All this was to change – so close to the end – for as we began to edge along the eastern margin of the wood on a track called Dolly Gibson’s Lonnen the surfaces deteriorated into a muddy morass. It became increasingly difficult to find secure footing amid the scattered rocks and boards and often I just had to wade through mucky pools. And every time you thought you had cleared the worst of this the gloop returned. Gavan was very frustrated by this section but I tried to cheer him up – “All we need to do is find a path leading off to the left and we will have reached the road to Fenwick.”
Two other thoughts occurred as a consequence of this struggle. I had walked this same route only four years earlier and I was shocked at how much it had deteriorated in this time (you’ve got some work to do, Northumberland County Council). I was also both surprised and gratified that in spite of all this walking in the wet my boots were still dry inside – let’s hear it for Timberland!

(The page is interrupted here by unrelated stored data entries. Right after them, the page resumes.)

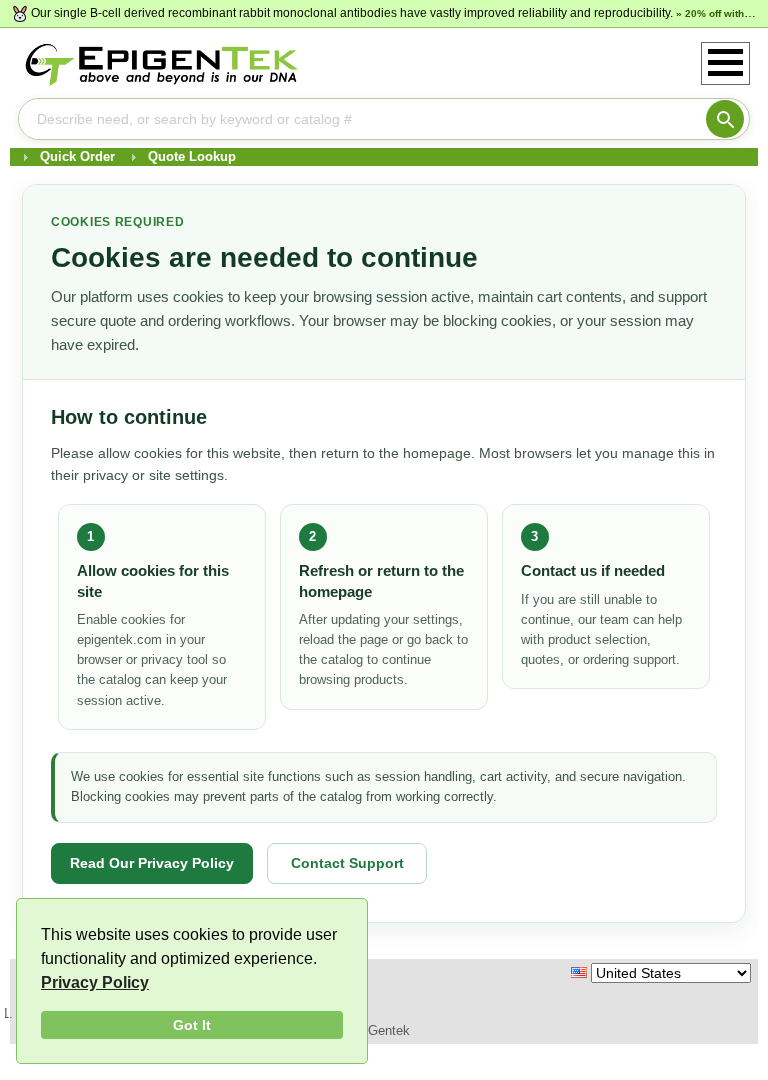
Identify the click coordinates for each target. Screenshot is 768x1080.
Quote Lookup (192, 156)
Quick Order (77, 156)
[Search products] (725, 119)
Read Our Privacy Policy (152, 863)
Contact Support (347, 863)
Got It (192, 1025)
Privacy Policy (95, 982)
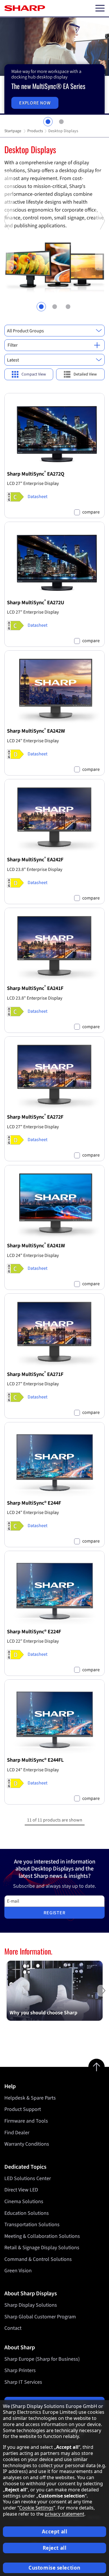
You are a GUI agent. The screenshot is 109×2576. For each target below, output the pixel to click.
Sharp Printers (20, 2370)
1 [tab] (48, 121)
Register (54, 1913)
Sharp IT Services (23, 2382)
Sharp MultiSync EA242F (35, 859)
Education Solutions (26, 2213)
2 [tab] (61, 121)
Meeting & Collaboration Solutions (42, 2236)
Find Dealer (16, 2132)
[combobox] (54, 330)
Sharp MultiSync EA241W (36, 1245)
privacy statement (64, 2514)
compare (91, 512)
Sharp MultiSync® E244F (34, 1503)
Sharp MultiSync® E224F (34, 1631)
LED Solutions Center (27, 2178)
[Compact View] (28, 374)
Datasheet (37, 496)
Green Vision (18, 2270)
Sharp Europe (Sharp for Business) (42, 2359)
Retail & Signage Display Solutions (41, 2247)
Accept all (54, 2531)
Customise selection (54, 2567)
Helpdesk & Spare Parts (30, 2098)
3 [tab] (68, 306)
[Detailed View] (80, 374)
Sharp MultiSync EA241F (35, 988)
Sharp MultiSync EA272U (35, 602)
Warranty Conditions (26, 2144)
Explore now (35, 103)
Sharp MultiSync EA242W (36, 731)
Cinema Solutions (23, 2201)
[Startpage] (24, 8)
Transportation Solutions (32, 2224)
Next (102, 269)
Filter (13, 345)
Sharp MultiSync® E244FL (35, 1760)
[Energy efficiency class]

At last we did find a path that edged around the top of the wood, passing through several harvested fields and finding at last the tarmac that could take us speedily to Fenwick – already in view. We marched in a final northerly spurt, turning left at a crossroads to find our b&b, a splendid house on the western end of the hamlet. Of course I had spent one unforgettable night in Fenwick in 2011, and I had insisted to our trip organizers that they were not to put us back in this same accommodation again. They had assured me that the old b&b had been sold but that we would be housed elsewhere anyway. (For those who need a reminder of this chapter I can only refer you to the next-to-last day of my walk on the Northumberland Coast Path, elsewhere on this website.)
Now our landlady welcomed us at 5:50 and not surprisingly she added the request that we first store our sticks and then remove our footwear. This was not easy to accomplish without a place to sit down and so I used a perch on the central staircase, managing to dislodge a good deal of mud on the carpet as I did so. I was told not to worry about this and indeed the mess was cleaned up quickly. But when we had climbed to our first floor room I noticed that my walking trousers were leaking mud as well and I had to take them off gingerly in the shower. Gavan had escaped a minor crisis as well. He had evidently forgotten his toilet bag (containing his passport) at our Wooler b&b but our landlady there had spotted this and strapped the object to his carryall.
Our present landlady now tried to make a reservation for us with the local pub but at best we were promised only an outdoor table for 7:00. Our landlord drove us to the Lindisfarne Inn in Beale shortly before this hour but Gavan charmed them here into letting us have an indoor table after all. I barely recognized the crowded place – where Tosh and I had dined four years earlier.
I had a bacon-topped burger and chips and the beer was again very welcome. Some of the Broussine family were here as well but I did note that other large groups were turned away. After dessert we called our landlord and he had soon retrieved us. Needless to say we were pretty tired after a strenuous day and we were soon in our welcome beds.